Work task: Leaving out every picture, transcribe the lines from the line that contains "Toggle loop playback icon" to the end of the entries below, both ends included.

Available data:

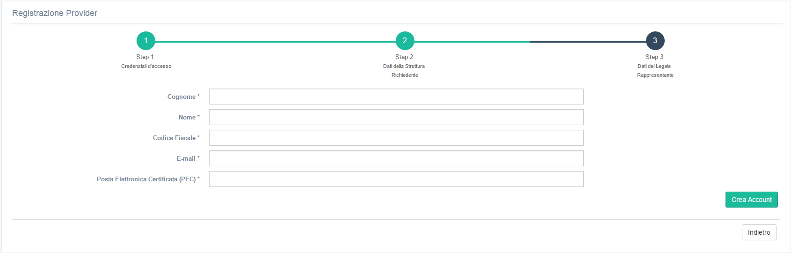
Task: Click into the Nome input box
Action: coord(396,117)
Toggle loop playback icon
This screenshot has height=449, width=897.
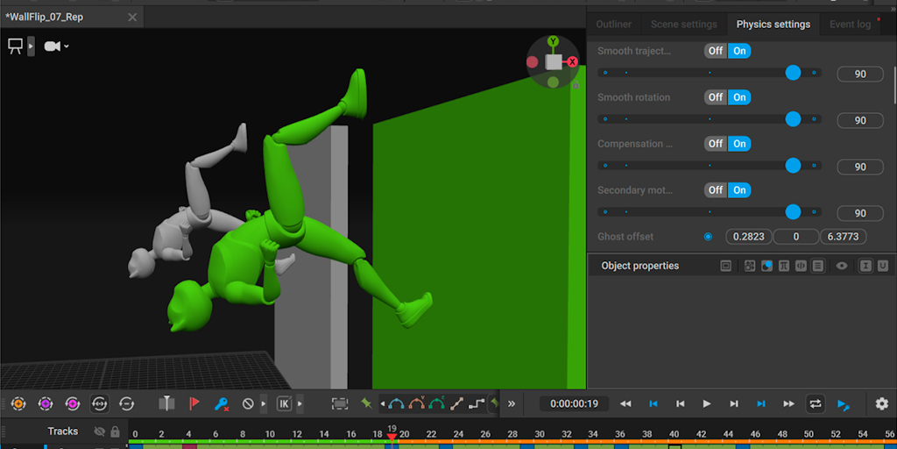point(815,403)
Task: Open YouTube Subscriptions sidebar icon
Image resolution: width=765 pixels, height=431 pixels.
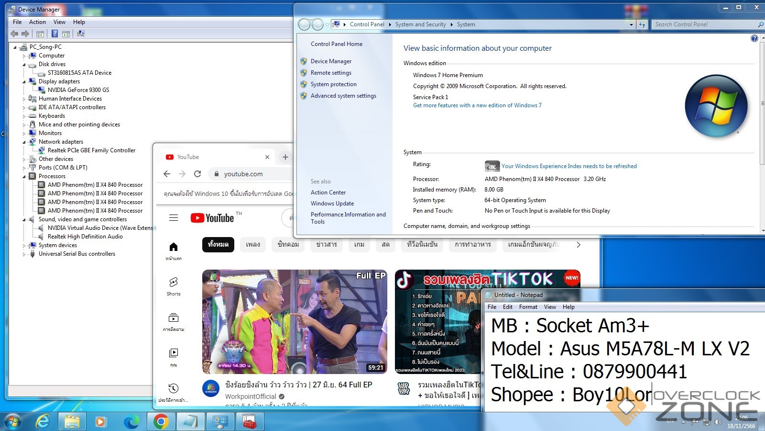Action: tap(173, 318)
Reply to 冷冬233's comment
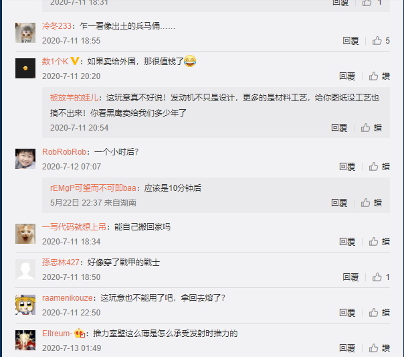Screen dimensions: 404x357 tap(350, 41)
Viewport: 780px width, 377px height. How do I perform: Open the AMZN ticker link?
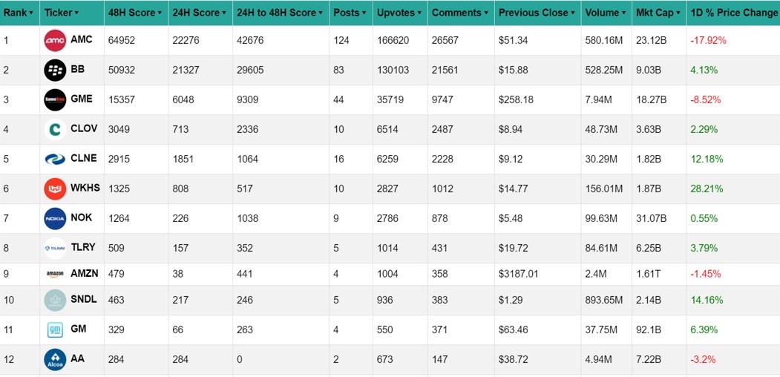tap(85, 274)
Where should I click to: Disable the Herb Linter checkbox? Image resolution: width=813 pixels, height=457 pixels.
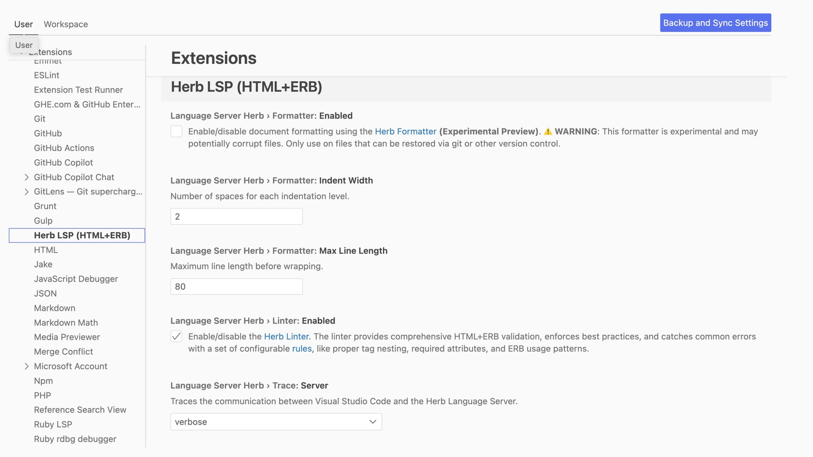(x=177, y=337)
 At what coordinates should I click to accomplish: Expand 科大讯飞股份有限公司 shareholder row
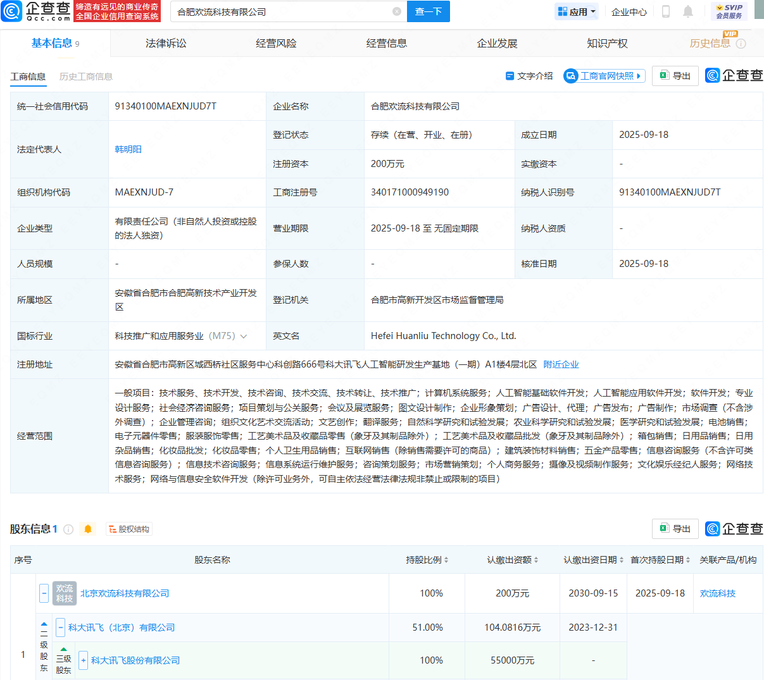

Reply:
Toggle loop playback icon
This screenshot has height=449, width=897.
point(815,403)
Task: Open YouTube Subscriptions sidebar icon
Image resolution: width=765 pixels, height=431 pixels.
Action: tap(173, 318)
Reply to 冷冬233's comment
Screen dimensions: 404x357 tap(350, 41)
Viewport: 780px width, 377px height. How do I perform: Open the AMZN ticker link?
tap(85, 274)
Where should I click to: Disable the Herb Linter checkbox? Image resolution: width=813 pixels, height=457 pixels.
(x=177, y=337)
 At what coordinates should I click to accomplish: Expand 科大讯飞股份有限公司 shareholder row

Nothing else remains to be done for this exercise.